Pourquoi avoir choisi cette rivière? Parce que la documentation disponible permettait de mener une recherche à long terme et que le Wisconsin est un État pionnier dans la conception de techniques d’aménagement, répond le chercheur. Au Québec, la majorité des programmes de restauration des rivières ont été instaurés seulement vers le milieu des années 90.


Adepte de plein air

âgé de 25 ans, Olivier Champoux apprécie les randonnées en forêt, les promenades en canot et, bien sûr, la pêche à l’omble de fontaine. La truite d’élevage qu’on retrouve à l’épicerie n’est pas une mouchetée, précise le jeune homme. Il s’agit presque toujours d’une arc-en-ciel.

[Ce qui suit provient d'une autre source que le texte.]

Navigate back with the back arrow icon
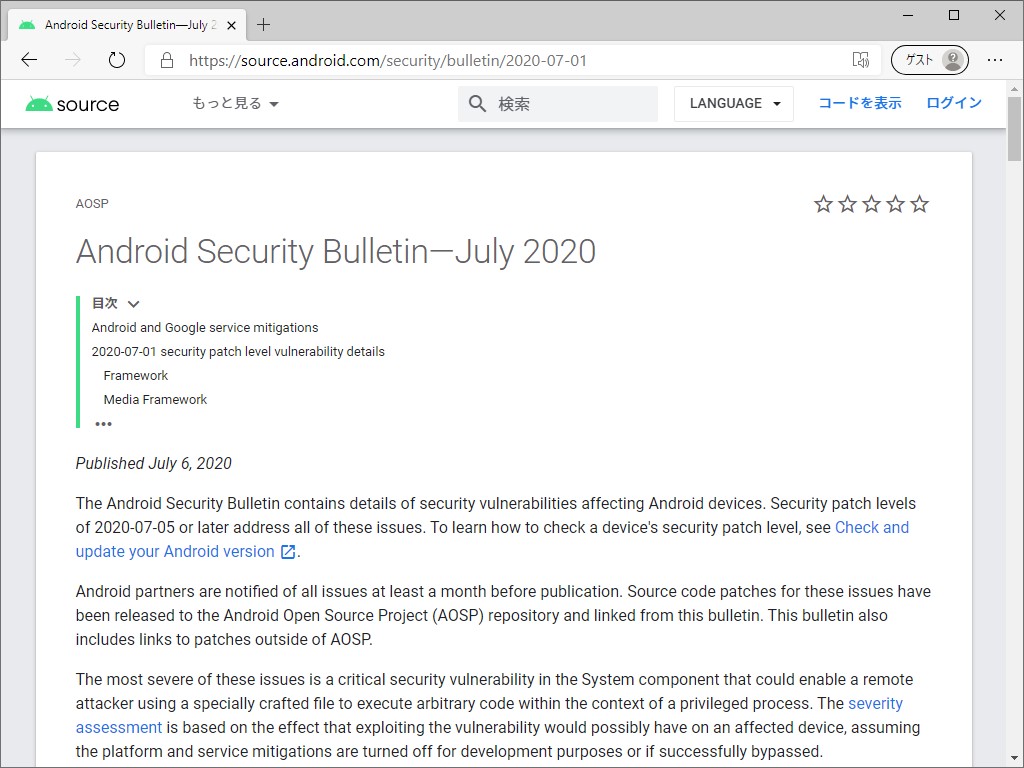 [29, 60]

Mais la mouchetée, dont la chair est succulente, est le poisson le plus recherché par la majorité des pêcheurs québécois. Un festival de la truite mouchetée a d’ailleurs lieu chaque année, au mois de juin, à Saint-Alexis-des-Monts.

Depuis qu’il travaille pour le centre Saint-Laurent d’Environnement Canada, les expéditions sur le terrain sont moins fréquentes. Mais l’expérience en laboratoire a aussi ses charmes, selon M. Champoux. «J’aime analyser les données et voir les résultats, confie-t-il. Et puis, on n’a pas à subir les marécages et les mouches noires!»